Causou certo furor a matéria do jornal Estado de São Paulo, de segunda-feira, 26 de março de 2018, estampada na p. A22, intitulada "Alemanha cria o 'Vale do Silício' do futebol". O comentário mais comum gravitava ao redor da idealização de um projeto semelhante no Brasil, que poderia, com os seus "recursos humanos" (ou seja, com a sua formação quase espontânea de talentos), criar um centro acelerador e aperfeiçoador sem precedentes.

Ao contrário do que pode parecer, esse caminho, considerando a estrutura organizacional do futebol local, poderia sacramentar o fim da história do futebol no Brasil. Por isso, o tema merece reflexão.

O futebol brasileiro está fissurado. De um lado se posiciona a poderosa CBF, administradora de um dos maiores ativos do planeta, a seleção nacional; de outro, os times, de todas as divisões, da mais alta às mais baixas, atolados em problemas, dívidas e falta de perspectiva, pela ausência de um projeto sustentável e viável de desenvolvimento da empresa futebolística no país.

A penúria dos clubes foi escancarada, em cadeia nacional, pelo ex-jogador e atual comentarista, Casagrande. Indignado, ele afirmou, durante a transmissão do jogo entre São Paulo e Corinthians no Morumbi, no dia 25 de março, por ocasião da semifinal do Campeonato Paulista, que o futebol jogado no país não tinha qualquer relação com o futebol praticado na seleção; seriam realidades de diferentes dimensões. E não parou aí: também disse que jogadores de primeiro e de segundo níveis, atuavam fora, prejudicando a qualidade da prática interna.

O panorama da atividade futebolística local confirma a irresignação: estádios vazios e de má qualidade, com raras exceções; campeonatos regionais desinteressantes que prejudicam a preparação para os verdadeiros desafios da temporada; campeonato nacional sem visibilidade internacional; êxodo de jogadores em idade precoce e ainda em formação; escassez de grandes ídolos locais ou internacionais; produtos e serviços de baixa qualidade; ausência de oferta de patrocinadores sólidos; inexistência de instrumentos de financiamento da empresa do futebol; falta de governança... O diagnóstico poderia prosseguir.

Enquanto isso, a CBF encontrou em Tite um instrumento de resgate da confiança e do orgulho de ser torcedor brasileiro, ou melhor, torcedor da seleção.

Ali convivem, paradoxalmente, duas realidades, duas empresas, duas CBF's: uma maculada pela história de atos nada republicanos, e outra que, desgarrada dela própria, exala frescor, ética, trabalho, disciplina, governança, planejamento, respeito e sucesso.

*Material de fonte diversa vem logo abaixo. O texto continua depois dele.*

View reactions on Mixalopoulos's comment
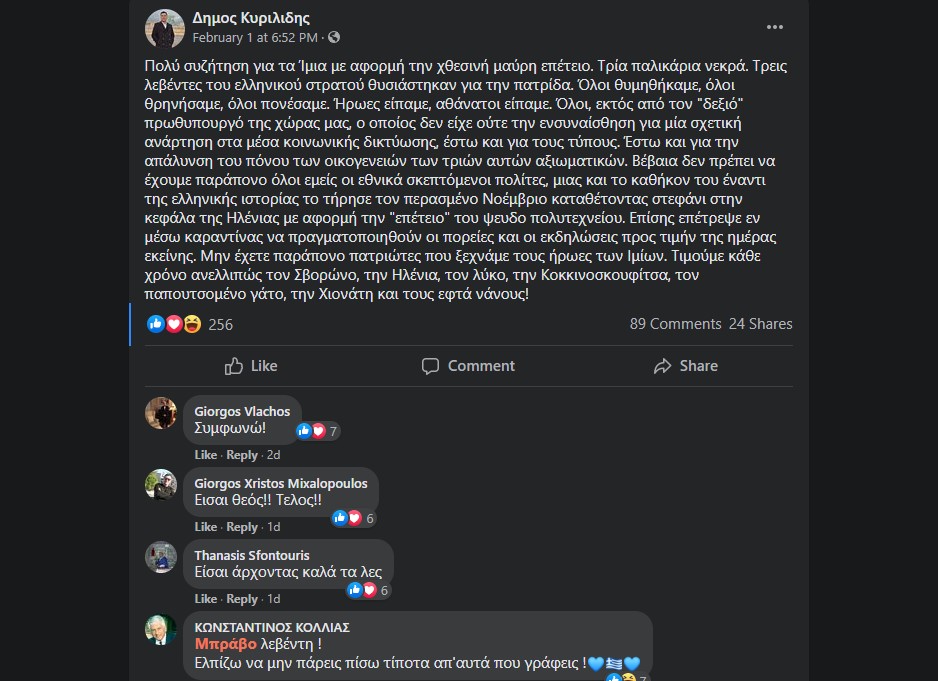The width and height of the screenshot is (938, 681). pyautogui.click(x=354, y=518)
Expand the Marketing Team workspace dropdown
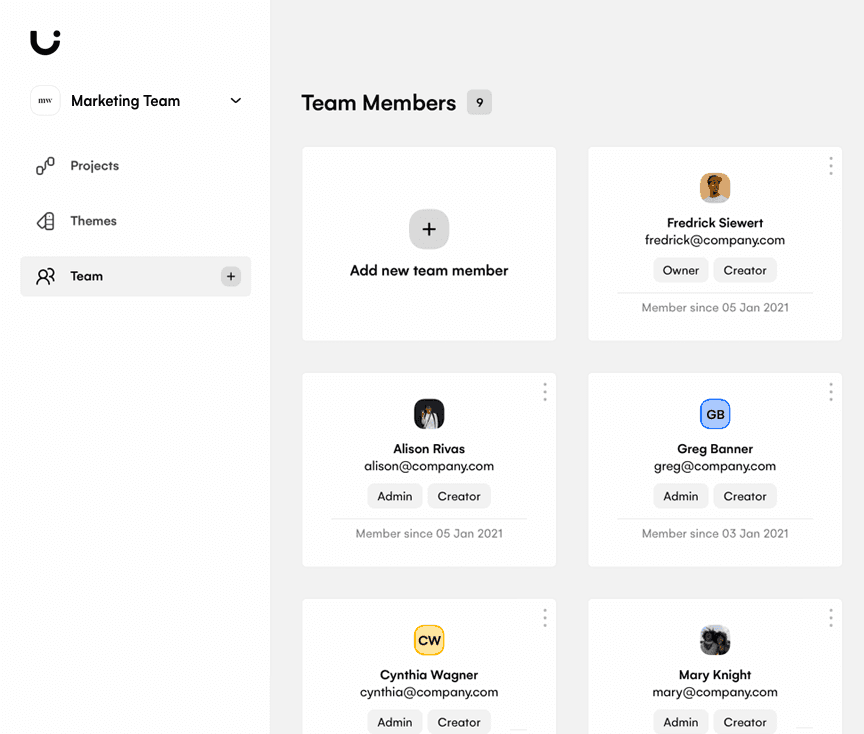Screen dimensions: 864x734 (236, 101)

A situação é tão fantástica que turva a realidade: afinal, uma é a outra, mas, perante a sociedade, perante o torcedor, a outra não é a uma.

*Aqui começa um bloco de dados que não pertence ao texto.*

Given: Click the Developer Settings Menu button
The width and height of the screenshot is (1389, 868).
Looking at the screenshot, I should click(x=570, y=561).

O drama surge exatamente aí: o êxito, até o momento, da campanha de Tite - aliás, apesar do merecido reconhecimento, até agora não fez nada de excepcional, pois o Brasil jamais ficou fora de uma Copa do Mundo - não tem qualquer vinculação com o futebol praticado no Brasil e, muito menos, com a organização e a atuação da CBF. Os jogadores, em sua maioria, se formaram fora e se tornaram ídolos internacionais, e esse processo de "terceirização" e internacionalização beneficiou - e beneficia - justamente a CBF e seu principal produto, a seleção.

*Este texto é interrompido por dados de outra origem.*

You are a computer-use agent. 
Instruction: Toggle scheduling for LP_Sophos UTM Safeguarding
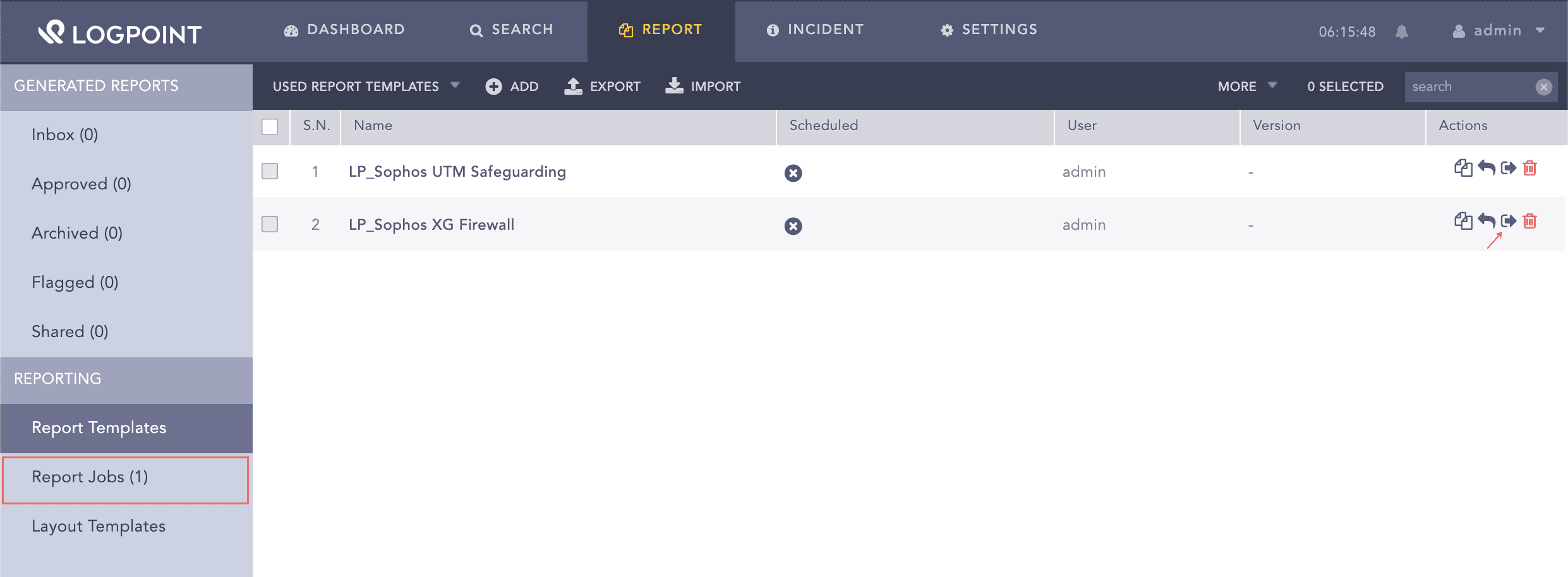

Apenas a seleção, e não os times nacionais.

Daí as inevitáveis (e tristes) conclusões: os jogadores brasileiros são commodities destinadas à exportação e, dentre os produtos exportados, sempre se formará uma equipe de 23, apta a disputar o título mundial. Logo, o êxito da seleção se dissociou da qualidade interna do futebol.

Assim, a concepção de um centro de ponta desenvolvido pela CBF, a exemplo do que se planeja na Alemanha, intensificaria esse modelo fissurado, e reduziria o futebol local a um enorme fornecedor de matéria prima mundial.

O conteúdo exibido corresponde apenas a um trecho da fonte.